By way of setting a firm foundation for our dialogue, I also believe that it is important to address the importance of the Old Covenant very early in this conversation. Embracing New Covenant Christianity in no way means that the Old Covenant is, or should be, devalued. It is upon the foundation of the Old Covenant that the New Covenant is built. As we will see, there is much about the Old Covenant that the New Testament writers/teachers, including both Christ and Paul, say is very germane to life in the New Covenant. As New Covenant Christians, we affirm the place of the Old, all that God has made possible through it, and the faithfulness of our forebears who lived it.
So important is the Old Covenant to our lives as New Covenant Christians that the first half of this book will be dedicated to understanding the place of rules and laws in its administration. By discussing the place of the law in Old Covenant life, we prepare ourselves to better understand what Covenants are, why we are always so prone to revert to Old Covenant legalism, and how we can make the transition from the legalistic theology of the Old Covenant to the relational theology of the New.
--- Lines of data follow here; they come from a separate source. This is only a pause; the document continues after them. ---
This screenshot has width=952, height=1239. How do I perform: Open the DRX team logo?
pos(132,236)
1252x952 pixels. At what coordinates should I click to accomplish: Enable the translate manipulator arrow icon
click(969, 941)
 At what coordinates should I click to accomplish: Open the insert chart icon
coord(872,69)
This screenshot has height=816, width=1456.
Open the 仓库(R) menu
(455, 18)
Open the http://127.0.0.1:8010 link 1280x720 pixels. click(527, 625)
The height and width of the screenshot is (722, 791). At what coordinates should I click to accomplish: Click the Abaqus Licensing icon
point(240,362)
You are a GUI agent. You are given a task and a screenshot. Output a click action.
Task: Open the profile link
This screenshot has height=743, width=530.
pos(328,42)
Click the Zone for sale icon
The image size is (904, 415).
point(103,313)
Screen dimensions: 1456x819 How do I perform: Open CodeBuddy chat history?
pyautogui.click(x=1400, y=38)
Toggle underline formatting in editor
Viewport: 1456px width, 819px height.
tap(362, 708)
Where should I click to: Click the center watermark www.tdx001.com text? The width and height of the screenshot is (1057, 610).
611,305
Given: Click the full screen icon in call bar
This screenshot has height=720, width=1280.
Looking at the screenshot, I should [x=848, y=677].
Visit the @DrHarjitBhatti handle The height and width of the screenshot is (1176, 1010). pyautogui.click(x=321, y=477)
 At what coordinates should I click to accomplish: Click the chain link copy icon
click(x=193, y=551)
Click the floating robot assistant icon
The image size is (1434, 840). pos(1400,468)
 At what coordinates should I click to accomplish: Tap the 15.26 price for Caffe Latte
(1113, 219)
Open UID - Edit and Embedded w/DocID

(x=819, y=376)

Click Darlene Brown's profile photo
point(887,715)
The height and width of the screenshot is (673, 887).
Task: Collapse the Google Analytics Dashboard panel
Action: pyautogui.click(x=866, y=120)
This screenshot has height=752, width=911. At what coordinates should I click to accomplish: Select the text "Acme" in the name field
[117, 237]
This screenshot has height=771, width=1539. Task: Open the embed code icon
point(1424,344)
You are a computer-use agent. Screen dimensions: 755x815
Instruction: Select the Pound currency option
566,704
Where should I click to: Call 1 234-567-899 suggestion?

The experience of growing in a relationship with God is very much like the experience of growing in any relationship. Over the centuries, many Saints have traveled this road, and more than a few have written of their experiences in the hope that doing so will help other Christians to better understand what they are experiencing as they come to know God more intimately. In 1911, Evelyn Underhill published a work titled Mysticism, in which she sought to examine the writings of many of the Saints on this topic so that she might come to discern the experiences that were common to each. Others have since built upon her work, and work on this subject matter is obviously ongoing, however the end result of this work as it exists today has been the coalescence of the experiences of many of the Saints into a chart that identifies the experiences common to each of the major seasons (or “Ways” as they are also commonly referred to) of Christian spiritual growth. This work will take a look at the seasons of spiritual growth, and how those seasons are reflected in the order of salvation. Much of what follows will be a bit academic in nature, as we work our way through concepts, theologies, and practices that lead to a deeply spiritual life.